In dialogue with the UNQ Scientific News Agency, Santiago Plano , researcher at the UNQ Chronobiology Laboratory and one of the authors of the work, explains it like this: “It is an eating disorder that, defined in the Diagnostic and Statistical Manual of Mental Disorders are characterized by episodes of compulsive eating, that is, eating a large amount of food in a short period of time. And, above all, the loss of control over this intake, which has a very large impulsive component.”

As detailed, binge eating disorder used to be diagnosed as a subtype of bulimia nervosa but was later recognized as a disorder with its own entity due to its differences. People who suffer from this disorder do not self-induce vomiting, do not use diuretics or laxatives, do not engage in intense exercise or any other compensatory behavior, which is why they have high rates of obesity.

For the specialist, binge eating has different characteristics that are controlled by the circadian clock. “One is compulsivity , which leads the person to addictive behavior. But they are also associated with different sleep disorders ”, He assures. And he exemplifies: “There is an effect like that of the snake that bites its tail, in which patients sleep poorly at night because they binge during the night.

That is, they wake up with this urge to go eat; and that reinforces poor sleep, and what is called circadian disorders.”

The clock that speaks to the body

The circadian system controls different bodily functions cyclically throughout the day. It is like a clock that tells the body what time it is and what it has to do to synchronize it with the environment and so that the body can act preventively in events that are going to occur in each person’s environment. What happens when that clock is out of phase with the environment and behavior? A circadian disorder occurs.

At that moment “is when you begin to see that there may be a link between circadian disorders and binge eating disorder. Or there may be a two-way, a communication, between circadian disorders and binge eating disorder, where they feed off each other,” says Plano.

The author explains that to carry out the research they focused on two circadian disorders: being up at a time when the body is mostly prepared to sleep and eating at times when the body is not prepared to receive food. “The intake of many calories at night predisposes the body, puts a load of metabolic tasks on it that it has to perform to assimilate those foods, which are not typical of the night, and they shift the schedule and feed back on this circadian disorder. This is when the idea appears that binge eating disorder could be caused by or reinforcing a circadian disorder.”

A look from chronobiology

"For some time now, the concept of chrononutrition has been in vogue, that is, the importance of the schedule to consider eating, with healthy nutrition and even for the prevention of some metabolic diseases such as overweight and obesity," Diego Golombek , PhD in Biology and director of the UNQ Chronobiology Laboratory, tells the UNQ Scientific News Agency .

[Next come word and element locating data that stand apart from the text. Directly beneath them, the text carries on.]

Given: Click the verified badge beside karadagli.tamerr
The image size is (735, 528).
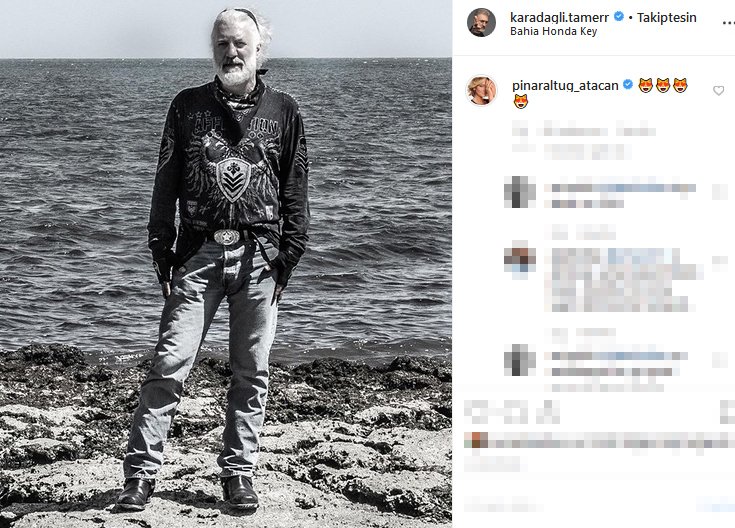Looking at the screenshot, I should [619, 16].
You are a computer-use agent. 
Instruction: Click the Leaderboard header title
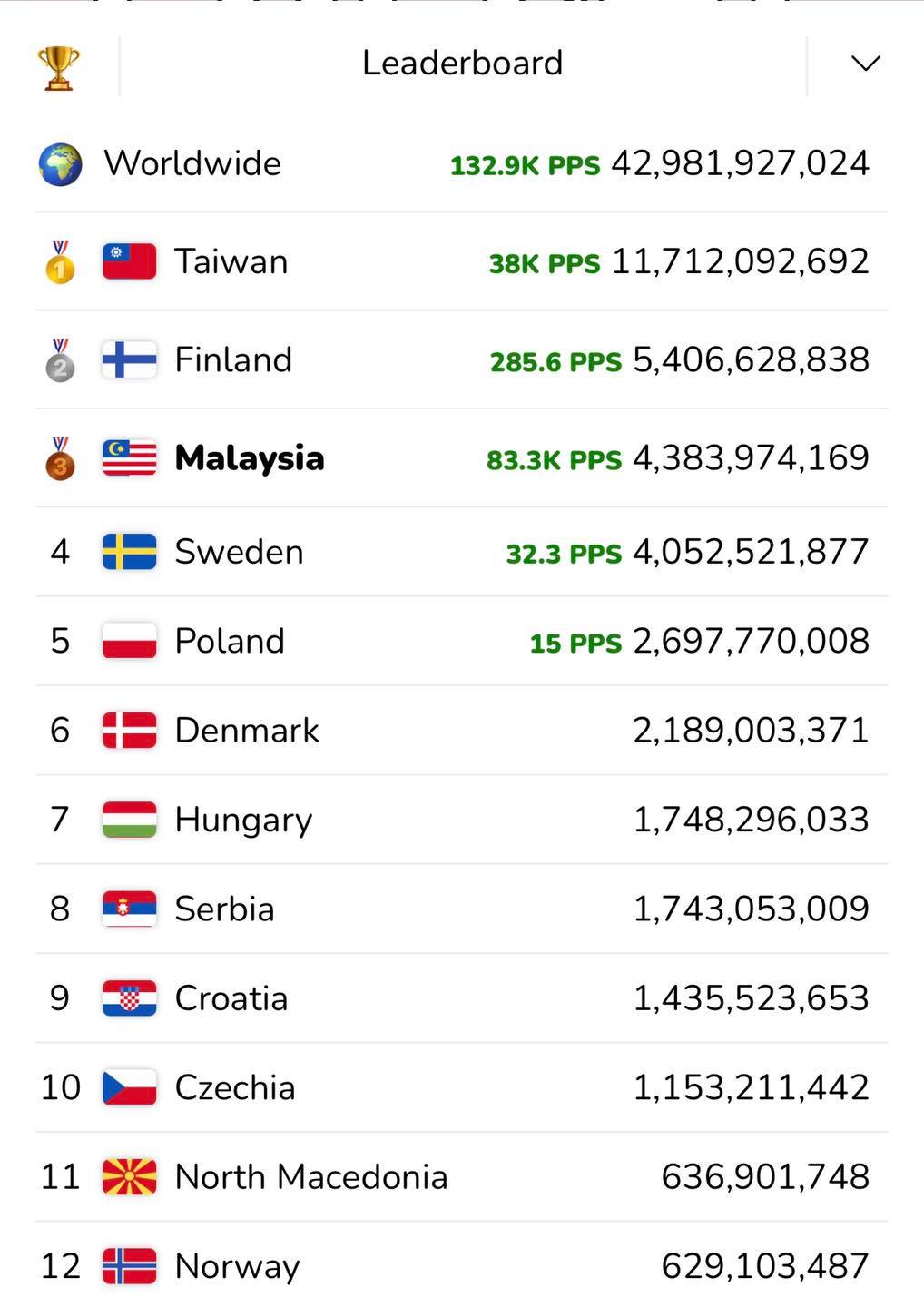coord(463,64)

And he adds that within this, “we also have extremes: the group of patients who binge eat, that is, who eat without a reasonable limit.” In that sense, he maintains that the definition of binge eating per se is not clear. And the question arises: Is it just the intention and the reward for a massive intake or is it related to a time of day, to a person’s chronotype, that is, if they are more morning people than evening people, and to the circadian clock? “This is what we consider at work,” he highlights.

In that direction, he clarifies that the research is, basically, a call for more research to determine whether the concept of binge eating, that is, the excessive intake of food in a certain or small amount of time, is related to the circadian clock.

“The idea is that if we can strengthen the circadian system and get it out of that vicious circle, we could strengthen the therapeutics for binge eating syndrome, because obesity and the sleep disorders that partly characterize binge eating syndrome have a strong circadian component. Our study seeks to incorporate this vision for diagnosis and therapy,” concludes Plano.